Problem details: Below is a listing; retype exactly the lines between the one containing "Where should I click to: Switch" and the one containing "Given: Open the", inclusive, minus the pictures.

---------- Data

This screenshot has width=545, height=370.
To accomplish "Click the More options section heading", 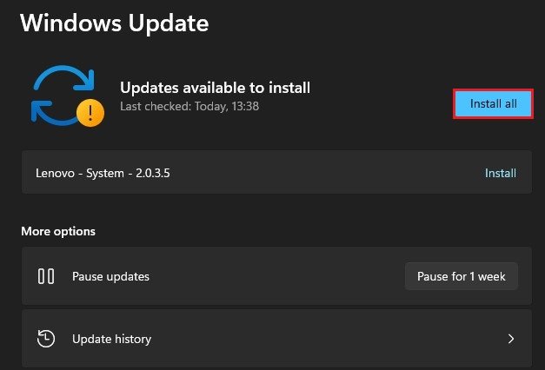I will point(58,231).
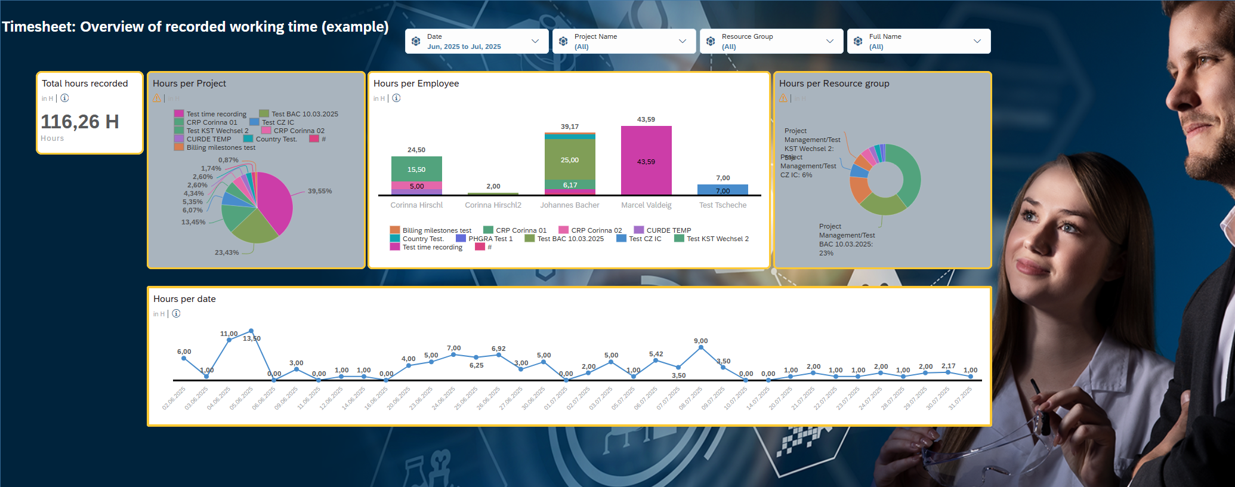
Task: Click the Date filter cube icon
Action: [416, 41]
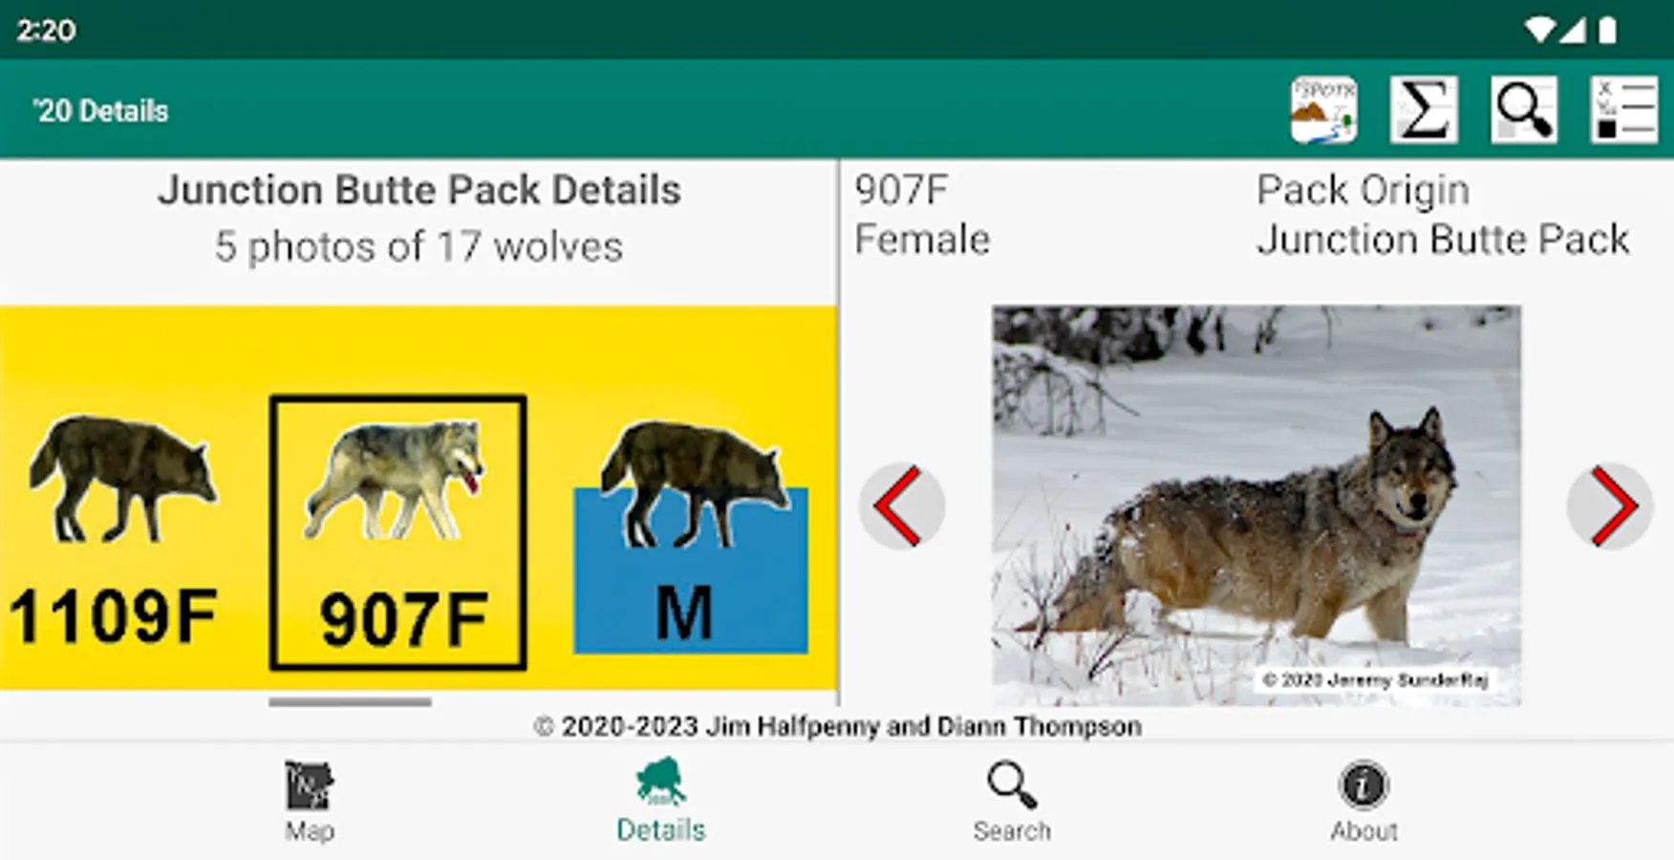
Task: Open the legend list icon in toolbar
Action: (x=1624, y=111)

--------------------
---------- Data

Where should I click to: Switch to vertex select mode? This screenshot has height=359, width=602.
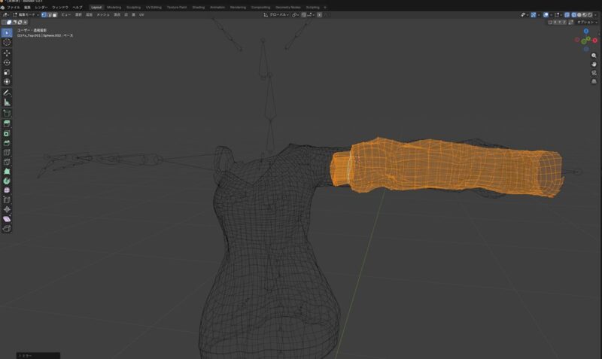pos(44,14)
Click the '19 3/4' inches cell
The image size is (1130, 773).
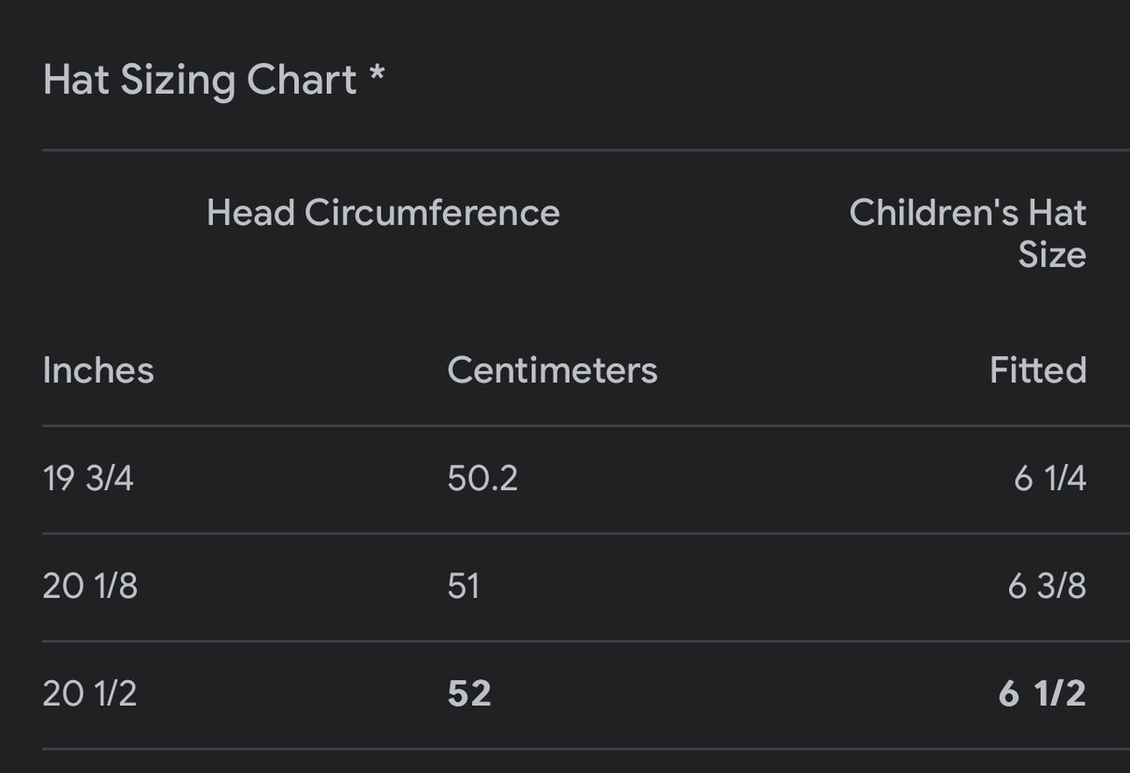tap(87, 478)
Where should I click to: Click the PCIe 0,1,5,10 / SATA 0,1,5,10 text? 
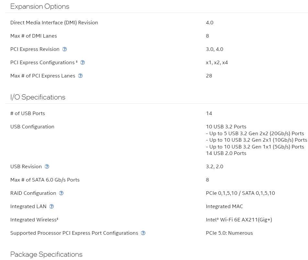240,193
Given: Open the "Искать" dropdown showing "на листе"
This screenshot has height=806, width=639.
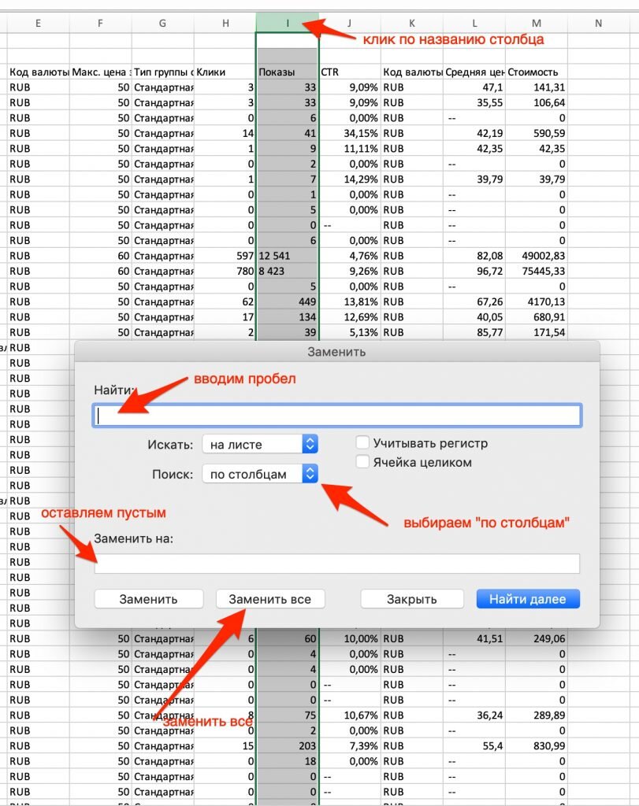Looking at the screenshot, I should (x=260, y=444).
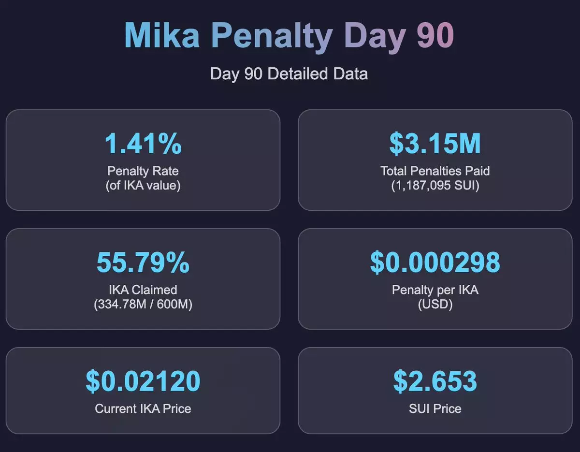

--------------------

Exercise answer:
Where should I click to: Switch to vertex select mode? This screenshot has height=359, width=602.
pos(44,14)
Click the '19 3/4' inches cell
The image size is (1130, 773).
tap(87, 478)
Where should I click to: Click the PCIe 0,1,5,10 / SATA 0,1,5,10 text? 
240,193
Given: Open the "Искать" dropdown showing "на листе"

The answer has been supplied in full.